The all men’s version of the OSR10K took place on August 7th, 2014. This post documents the race as it unfolded..with words and pictures.
This race was a follow up to the very exciting Women’s 10K, which was won by Leigh Gerson with a time of 38:13.4 on May 1st, 2014. Unfortunately we did not have the benefit of photography at the women’s race.
For the Men’s 10k I teamed up with photographer Parker Feirbach to document the evening. Parker had recently documented the Midnight Half and produced amazing work, he came through again with this event. We were fortunate enough to have Lost Weekend NYC host us, thanks to Mike Little. We also had the benefit of fresh coconut water and fresh squeezed juices for competitors, staff and spectators by Summers Brooklyn, thanks to Chris Taha.
There was a very competitive field of runners for the M10K. This race was about putting some of the fastest locals up against each other on a course that challenged the athletes in speed, split-second decision making and willingness to take risk.
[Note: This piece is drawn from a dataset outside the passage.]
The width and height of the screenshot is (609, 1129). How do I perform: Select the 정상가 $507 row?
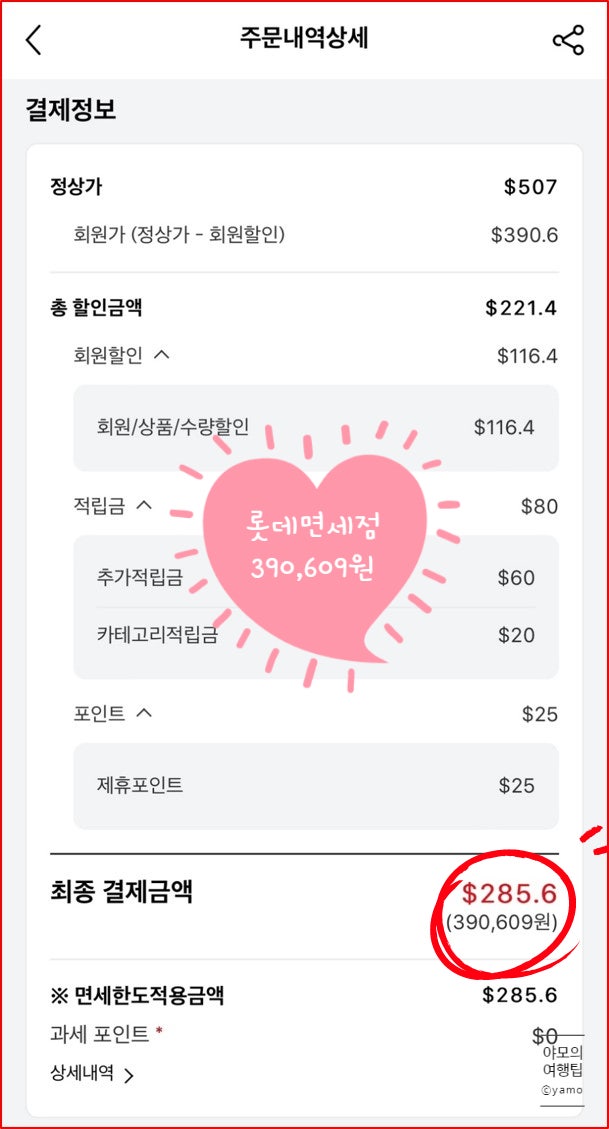[304, 188]
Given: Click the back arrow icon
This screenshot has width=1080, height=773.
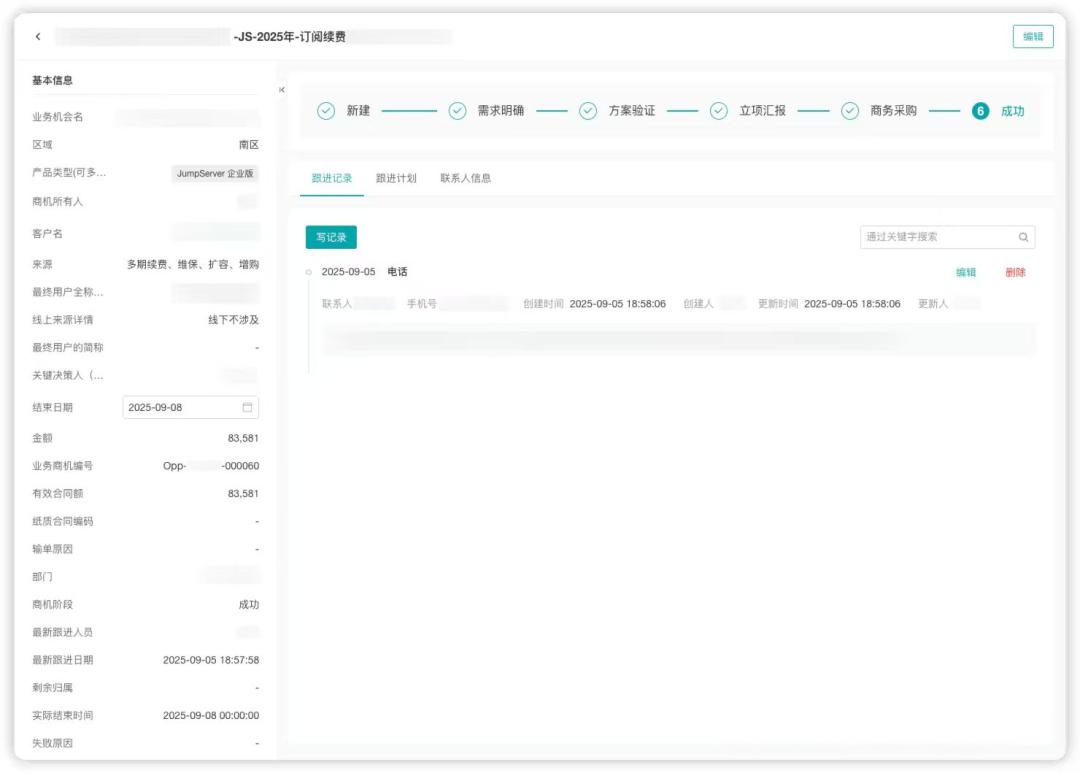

As always, the race was set in the context of live traffic, at night and with no course markings or road closures. It was up to the athletes to know the course before lining up, failure to run the required course would lead to disqualification.
The official results are as follows:
The following images show the sequence of events on that summer evening, ending with the climactic finish of OSR newcomer Broderick “Brodie” Gann. Brodie ran a very smart, strategic race, surprising mostly everyone by overtaking the favorite, Asher Fusco of the NY Harriers. Both ran their asses off and gave the spectators an amazing show.
All images are by Parker Feierbach, with the exception of some I took from my bike as I escorted the leaders through the course.
As the lead pack began to separate entering the pedestrian path of the Williamsburg Bridge, early signs of the battle between Brodie and Asher started to develop. They both pushed each other, exchanging the lead a few times, creating a gap from the rest of the field.
As Asher blazed the descent into Williamsburg he separated from Brodie and the rest of the field.
Asher and I were alone on Kent, no one else was in sight. Asher was flying, looking as though he was going to crush the field. I knew other guys like Matt Dinusson, Jan Muech, Sam Anderson and Zach Mangan could give Asher a run for his money..but they were no where to be seen. Asher was killing it. Then, out of no where along Flushing Ave. bike marshal Evan Cooper caught up to me. I asked him if there was anyone else close by, as I had yet to see any other competitors since the Williamsburg Bridge. Evan informed me that Brodie was closing in. This was sick because no one had ever met Brodie before, and therefore, no one expected him to be in the running for victory. But all of a sudden there he was, and closing in fast. Brodie’s attack along the last mile, or so, of Flushing put him right on top of Asher as the two carved through traffic on to Sands St.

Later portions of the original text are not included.